Idées

Le droit social mérite une juridiction spécialisée

Mise en ligne 23/12/2015 Vos droits

Comment accueillez-vous la réforme des juridictions sociales dont vous décrivez les dysfonctionnements (1) ?

Le débat sur le mauvais état des juridictions sociales est complet et ouvert. La recherche de solutions pour regrouper les contentieux sociaux progresse. Mais la réforme n’envisage pas le problème dans sa globalité ; il faut dire qu’il dure depuis 1945 : le système n’a jamais été achevé. Le droit social est un droit très compliqué, il suppose une magistrature spécialisée. En outre, l’on voit à peine apparaître dans les programmes de l’école de la magistrature des formations de base pour les magistrats dans le domaine du droit social.

Combien de temps faudrait-il pour réformer les juridictions sociales ?

Il faudrait dix ans.
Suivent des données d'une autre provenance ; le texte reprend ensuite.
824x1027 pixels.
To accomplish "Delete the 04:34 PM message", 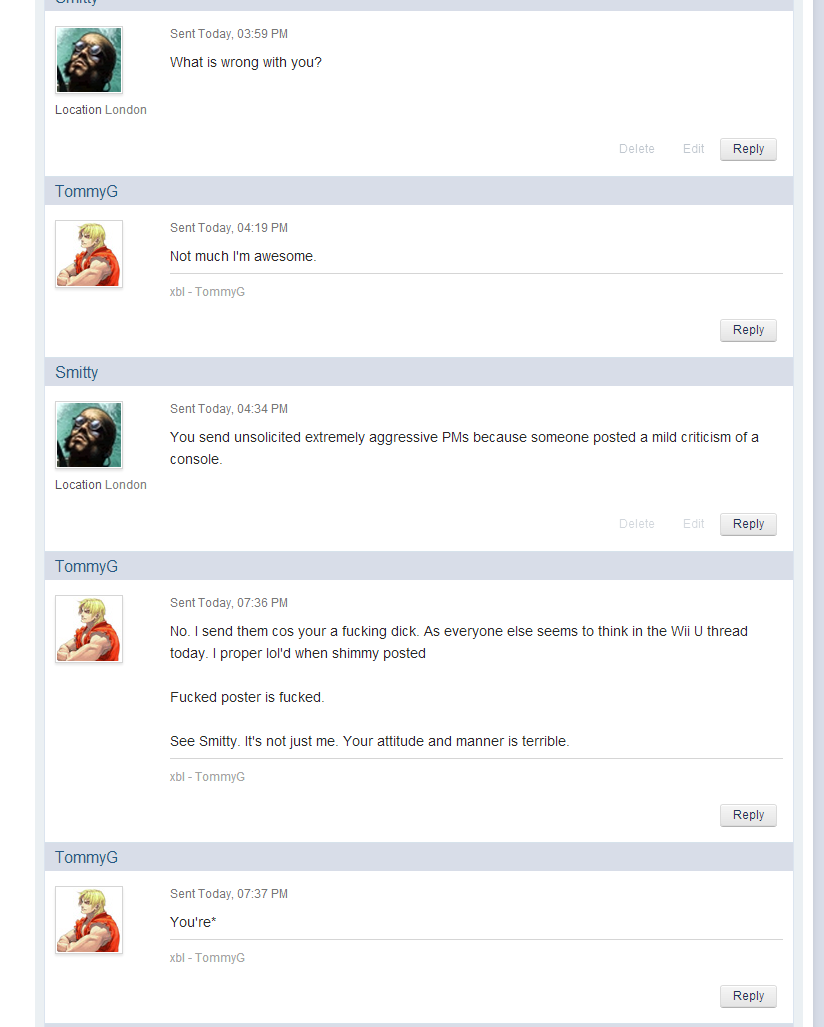I will click(637, 524).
Et commencer tout de suite à former des juges !

Aujourd’hui, estimez-vous que la Justice est suffisamment rendue ?

Je dirais que, dans beaucoup de cas, les magistrats chargés de présider une juridiction comme le tribunal des affaires sanitaires et sociales (Tass) ou la commission départementale d’aide sociale (CDAS), ne sont pas en état, n’ont pas été préparés ou ne disposent pas des moyens pour travailler correctement. Le conseil d’État a souligné ces lacunes. Je l’ai observé dans  assez de cas pour penser que c’est un problème très grave : j’ai assisté à des risques de déni de justice ou d’erreurs judiciaires…
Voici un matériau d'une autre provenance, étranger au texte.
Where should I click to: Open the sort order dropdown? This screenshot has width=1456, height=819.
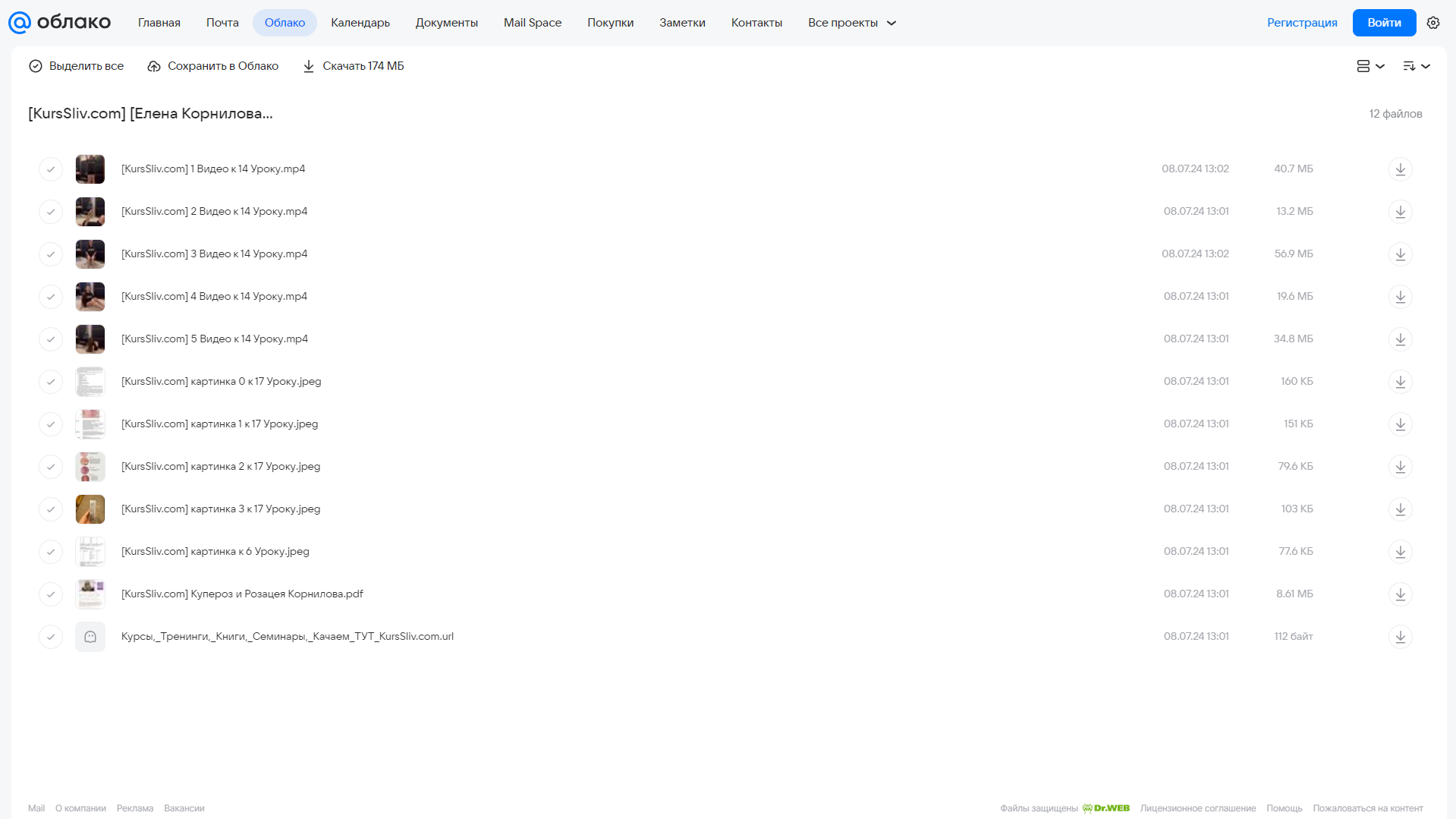pos(1416,66)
Quelle expérience vous a le plus marqué ?

Je me souviens de cette jeune juge de Melun qui a pris le temps d’écouter une affaire dans laquelle la victime s’était fait couper les jambes au cours d’un accident du travail épouvantable… Je me souviens aussi de cet avocat qui s’est appuyé sur un extrait issu du code de la Sécurité sociale, texte dont la jeune magistrate lui a demandé la copie ! Heureusement qu’il y avait un avocat ce jour-là. Mais combien n’auront pas eu d’assistance ?
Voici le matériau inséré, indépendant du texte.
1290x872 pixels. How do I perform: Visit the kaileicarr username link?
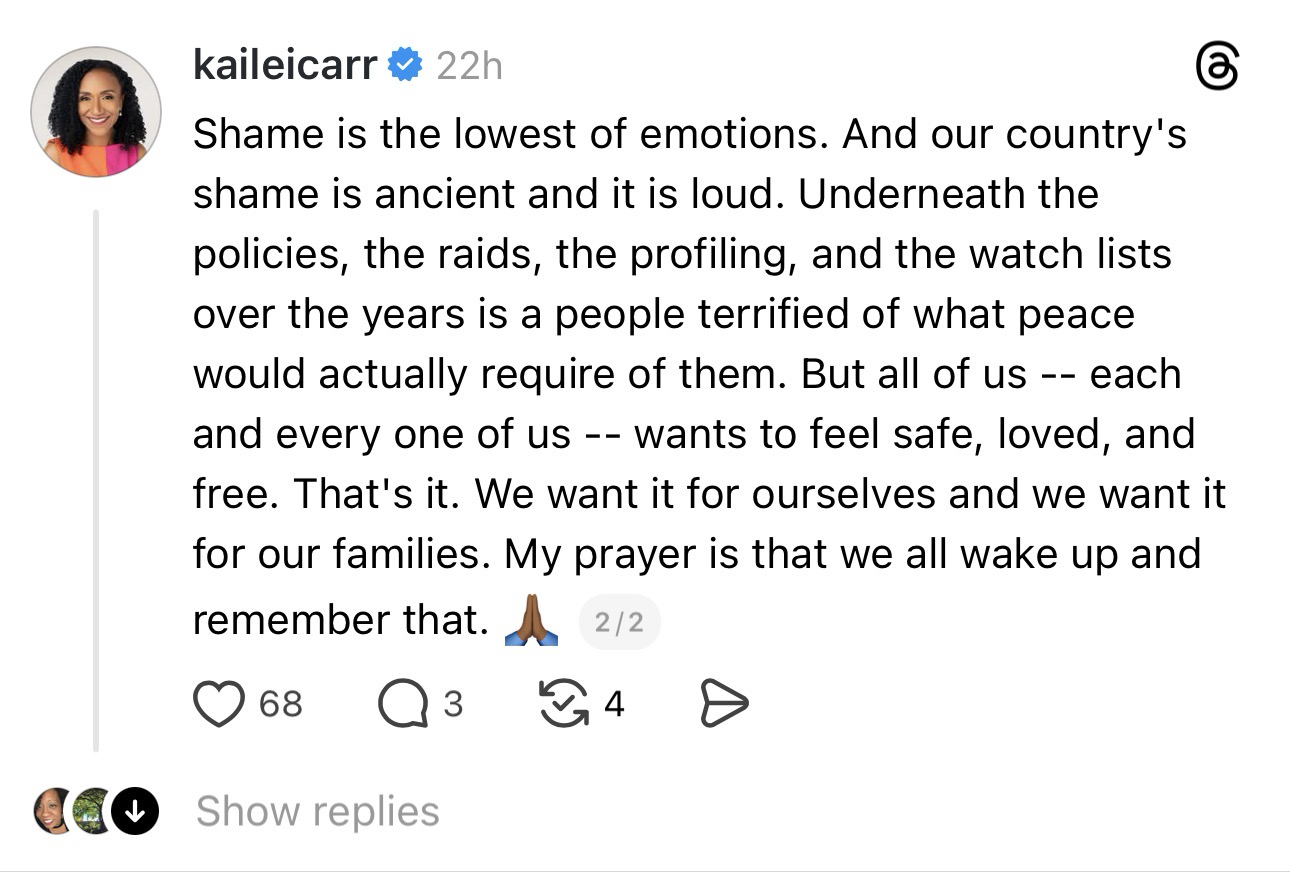[285, 66]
Pensez-vous que la Justice soit inaccessible ?

Pas totalement, mais il existe des inégalités d’accessibilité. Dans le droit social, on déplore souvent zéro dialogue parce que les juridictions sociales sont de lointaines héritières de commissions administratives de recours... Or ces juridictions concernent qui ?  Les gens les plus humbles ! Ce sont ceux qui ont le plus besoin d’une justice qui les assiste, mais qui sont le moins assistés. C’est pour cela que j’admire les systèmes belge et allemand. Le premier dispose de l’institution de l’« auditeur du travail », le second, d’ordres de juridiction spécialisés. Or notre projet de loi les ignore et ne propose aucune étude de droit comparé de nos différents systèmes !

 Pierre Joxe, 81 ans, ancien ministre et ancien premier président de la cour des Comptes, est aujourd’hui avocat.

Propos recueillis par Pierre Luton. Crédit photo : Pierre Luton

 (1) « Soif de Justice ». Pierre Joxe. Fayard, 2014.